▶ _Action item_
Output each of the entries exactly, skipping every picture they contain.

+++ Input material

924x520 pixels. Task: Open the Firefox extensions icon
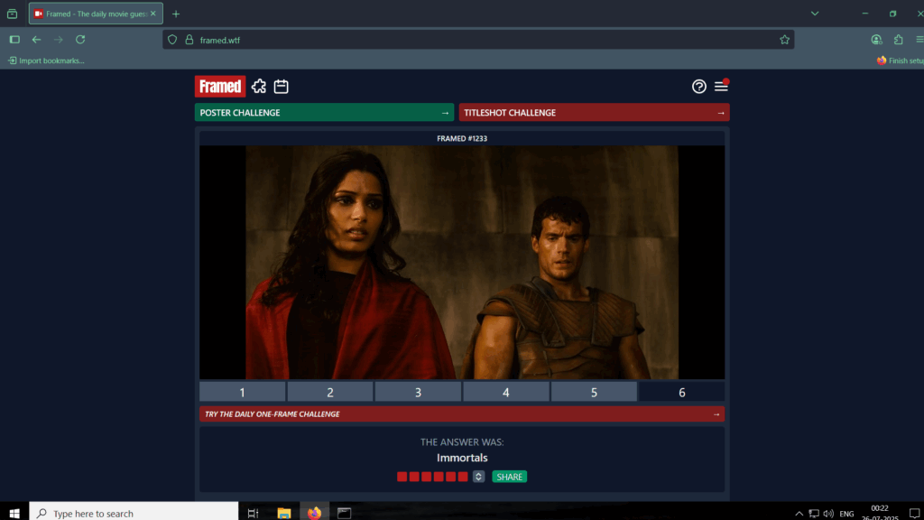tap(898, 40)
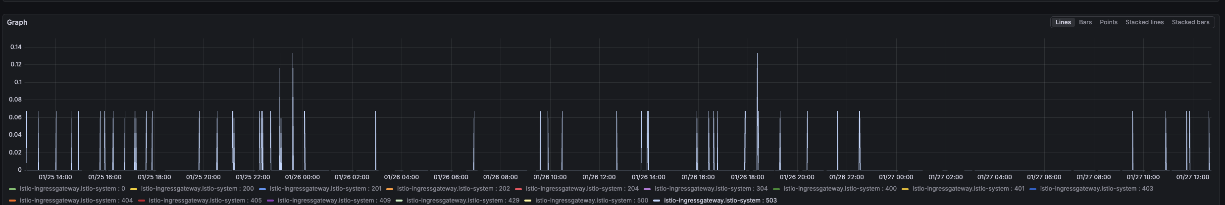Click the istio-system : 429 legend label
Image resolution: width=1225 pixels, height=205 pixels.
tap(462, 201)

++++++

▶ _Exercise answer_
924x520 pixels. Task: Open the Firefox extensions icon
tap(898, 40)
Click the istio-system : 429 legend label
Image resolution: width=1225 pixels, height=205 pixels.
tap(462, 201)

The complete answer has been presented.